In which cases wouldn't you want the user's mass assign to include e-mail ?
@Jonah: I can see your point. The fact is: with the current 1.0 implementation, 'email' is safe by default because it is not a PK attribute. Unless you define safeAttributes() that explicitly excludes 'email' from the safe list for the particular scenarios, the new scheme will not be less secure (it is actually more secure in most cases).
@pestaa: the reason to use method to return rules is to allow dynamic customization. For example, you may want to use Yii::t() to customize the error message. This is not possible with public properties.
Yes, I do have safeAttributes() customized to do that. I suppose it will work fine your way, personally I think over all it will require typing a longer rules() list, and you will have to be careful about adding new scenarios so that all the appropriate rules are assigned to it
that was just an example. There could be some cases where you do not want an email attribute massively assigned though
You are totally right. I wasn’t familiar with this limitation.
What about declaring these arrays in the constructor and storing them in public properties anyway? I wanted to stick to semantically correct ways, so here’s my golden path.
In this case, discussion about merging methods (which can be confusing in the end because of endless configuration possibilities) won’t be necessary, since the data is in the properties. (Simplifying their declaration may be still needed, though.)

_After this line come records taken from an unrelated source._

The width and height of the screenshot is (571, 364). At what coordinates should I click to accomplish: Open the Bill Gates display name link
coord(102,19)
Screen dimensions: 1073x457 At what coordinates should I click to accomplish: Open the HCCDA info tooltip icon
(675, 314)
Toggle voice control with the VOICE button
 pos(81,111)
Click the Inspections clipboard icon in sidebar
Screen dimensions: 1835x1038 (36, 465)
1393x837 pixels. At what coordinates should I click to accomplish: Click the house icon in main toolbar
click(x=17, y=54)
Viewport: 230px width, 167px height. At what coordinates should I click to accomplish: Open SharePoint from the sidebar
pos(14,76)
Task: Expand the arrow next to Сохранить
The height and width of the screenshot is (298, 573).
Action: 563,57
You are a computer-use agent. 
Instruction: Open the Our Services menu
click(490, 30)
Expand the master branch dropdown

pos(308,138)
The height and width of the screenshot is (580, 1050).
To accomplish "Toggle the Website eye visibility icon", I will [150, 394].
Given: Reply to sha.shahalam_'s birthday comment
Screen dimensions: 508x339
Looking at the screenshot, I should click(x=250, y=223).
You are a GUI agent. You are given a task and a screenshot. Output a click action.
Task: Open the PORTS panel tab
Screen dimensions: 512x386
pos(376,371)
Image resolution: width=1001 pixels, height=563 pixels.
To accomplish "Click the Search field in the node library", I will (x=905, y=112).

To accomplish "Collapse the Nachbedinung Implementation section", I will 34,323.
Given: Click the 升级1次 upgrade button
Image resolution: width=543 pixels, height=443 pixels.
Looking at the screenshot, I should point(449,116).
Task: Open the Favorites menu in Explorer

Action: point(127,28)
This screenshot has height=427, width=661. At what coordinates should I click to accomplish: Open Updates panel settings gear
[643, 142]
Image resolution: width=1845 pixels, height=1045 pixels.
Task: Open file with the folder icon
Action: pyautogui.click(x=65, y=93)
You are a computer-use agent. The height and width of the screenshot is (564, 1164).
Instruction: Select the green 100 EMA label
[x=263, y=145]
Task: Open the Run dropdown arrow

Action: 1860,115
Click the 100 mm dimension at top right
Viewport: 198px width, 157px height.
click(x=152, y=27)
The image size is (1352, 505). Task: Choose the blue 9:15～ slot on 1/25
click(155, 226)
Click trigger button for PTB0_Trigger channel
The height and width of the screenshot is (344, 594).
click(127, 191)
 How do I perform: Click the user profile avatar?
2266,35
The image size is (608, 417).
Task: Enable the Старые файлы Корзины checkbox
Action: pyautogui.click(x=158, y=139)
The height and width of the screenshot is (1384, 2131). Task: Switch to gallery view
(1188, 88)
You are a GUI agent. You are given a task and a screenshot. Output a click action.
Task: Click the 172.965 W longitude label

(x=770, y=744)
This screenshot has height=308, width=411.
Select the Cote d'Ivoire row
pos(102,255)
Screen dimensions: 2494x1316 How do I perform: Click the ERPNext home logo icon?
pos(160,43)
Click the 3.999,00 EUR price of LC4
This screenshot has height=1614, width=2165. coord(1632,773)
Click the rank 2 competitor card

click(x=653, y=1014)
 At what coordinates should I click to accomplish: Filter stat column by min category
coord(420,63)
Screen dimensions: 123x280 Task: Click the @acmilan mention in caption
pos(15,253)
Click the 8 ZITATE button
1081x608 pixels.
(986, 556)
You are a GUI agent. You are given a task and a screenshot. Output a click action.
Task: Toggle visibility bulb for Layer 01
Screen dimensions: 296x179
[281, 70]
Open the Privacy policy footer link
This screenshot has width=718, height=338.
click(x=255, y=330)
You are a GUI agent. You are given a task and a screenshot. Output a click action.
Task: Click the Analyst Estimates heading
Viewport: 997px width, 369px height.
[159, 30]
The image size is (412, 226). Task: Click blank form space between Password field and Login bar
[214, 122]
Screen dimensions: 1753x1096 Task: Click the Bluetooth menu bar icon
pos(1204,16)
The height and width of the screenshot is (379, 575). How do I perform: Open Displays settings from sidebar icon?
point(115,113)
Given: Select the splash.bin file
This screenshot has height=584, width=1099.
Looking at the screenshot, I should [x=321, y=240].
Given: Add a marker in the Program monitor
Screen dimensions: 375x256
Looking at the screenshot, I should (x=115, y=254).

I have implemented the changes we discussed here:
Remove safeAttributes() and use validation rules to decide whether an attribute is safe or not.
Add 'safe' and 'unsafe' validators.
Additionally, I removed the $scenario parameter from all methods requiring it. Instead, we use $model->scenario to decide what the current scenario is. This makes the APIs much cleaner and more consistent.
We will keep attributeLabels() as is.
Please let me know if you find any problems with these new implementations. The code is in trunk (not 1.0 branch).
Great, Qiang!!
And what about the BC for the actual safeAttributes method? It will be supported?
We are breaking BC for this feature. We will give detailed explanation in the Guide on this BC breaking change.
Qiang, could you post an example code applying this new approach?
Maybe could be possible to develop an script to add the actual safeAttributes to the end of the rules method. This should make this BC-break less critical.
Great improvements, Qiang, thank you for all the efforts!
What’s the difference between applying unsafe validator and not applying any safe/unsafe validators at all? Why not assume that all fields are unsafe unless explicitly marked as safe? Or do they already have a default behavior?
The rules of thumb of this new implementation are:
An attribute is safe if it is associated with a validation rule for the current scenario.
An exception is that if the associated validation rule is 'unsafe', the attribute is unsafe.